Hilary Mantel has become the first author in literary history to win the Man Booker Prize for a sequel with her novel Bring Up the Bodies.
Her win last night made her the first woman, and first Briton, to win the prize twice, following double wins for Peter Carey and J M Coetzee.
The Fourth Estate author took the 2009 Man Booker Prize for Wolf Hall and its sequel was awarded the £50,000 2012 prize yesterday evening (16th October).
She was the bookies' favourite to win, and scooped Twan Eng's The Garden of Evening Mists (Myrmidon Books); Deborah Levy's Swimming Home (And Other Stories/Faber); Alison Moore's The Lighthouse (Salt); Will Self's Umbrella (Bloomsbury); and Jeet Thayil's Narcopolis (Faber). Each of the shortlisted authors takes home £2,500 plus a specially commissioned handbound edition of their book.
Accepting the award, Mantel joked: "You wait 20 years for a Booker Prize, and two come along at once." At the press conference, she added: "It's not the Olympics; you're only as good as your last paragraph, and I've not written one of those today."

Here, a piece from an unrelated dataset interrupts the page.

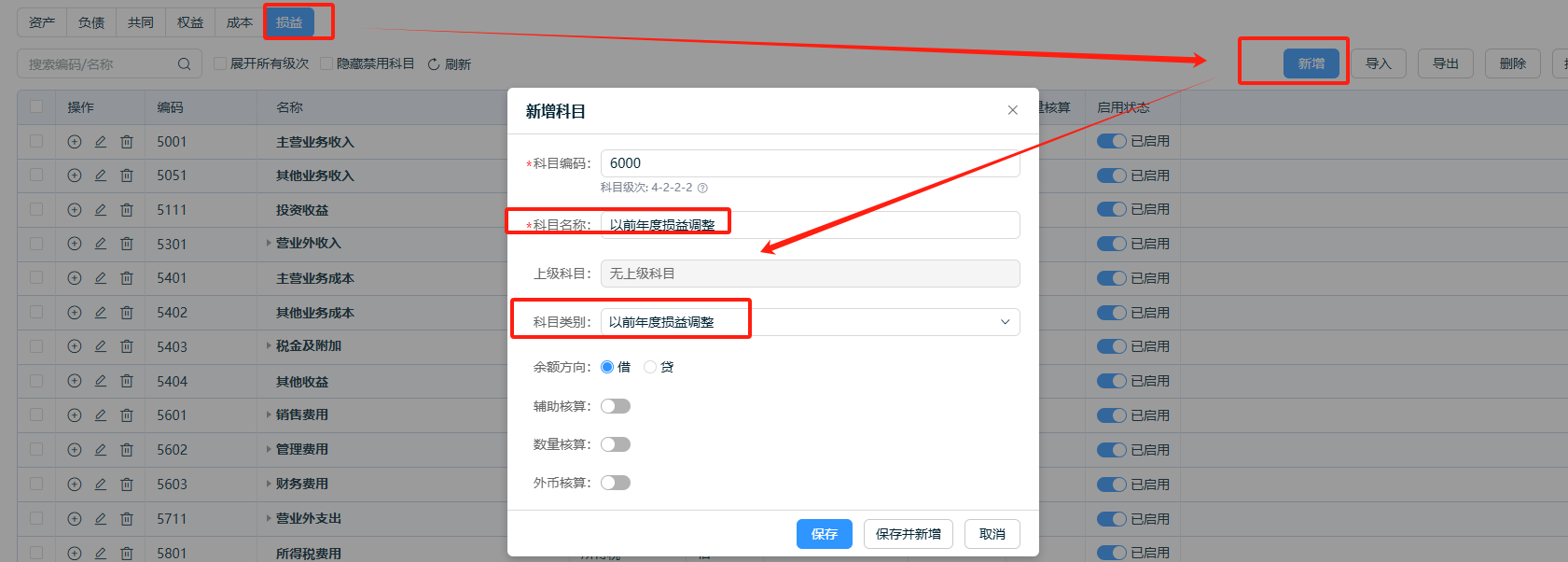1568x562 pixels.
Task: Click add-child icon for row 5001
Action: (75, 142)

Chair of judges Peter Stothard said that the choice of Bring Up the Bodies, the bestselling novel of the shortlist, was "only based on literary judgement, not a bean to do with sales".
Mantel's novel has racked up sales of 118,188 copies since publication, 10,926 since the Booker shortlist was announced. Deborah Levy's Swimming Home follows, selling 12,519 copies so far, 10,428 since the shortlist announcement. According to Nielsen BookScan data, the entire shortlist has sold 158,873 copies since publication.

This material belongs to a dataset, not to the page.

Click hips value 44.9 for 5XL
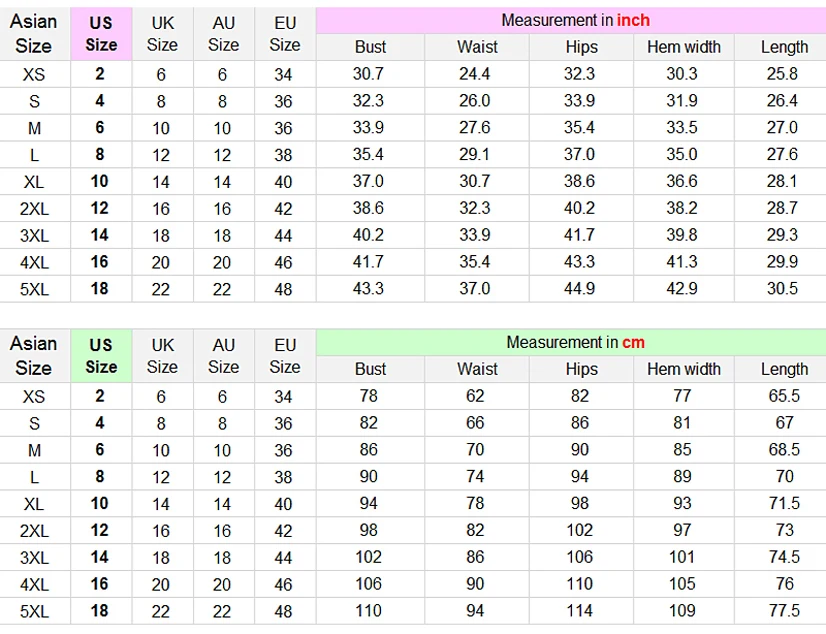 579,289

Wolf Hall has already gathered total sales of £5.4m.
Foyles' Jonathan Ruppin said: "Bring Up the Bodies has remained a strong seller since it was published in May, but this rare double Man Booker win confirms her output as essential reading.
"Mantel has been writing superb fiction for much longer than she has been winning major awards, so many readers will soon discover that she is their new favourite author. There’s every possibility she might pull off a unique treble when she completes the trilogy."
The 2012 judging panel comprised: Dinah Birch, academic and literary critic; Amanda Foreman, historian, writer and broadcaster; Dan Stevens, actor and Bharat Tandon, academic, writer and reviewer, plus chair Peter Stothard.
It is the 44th year of the prize, which began in 1969.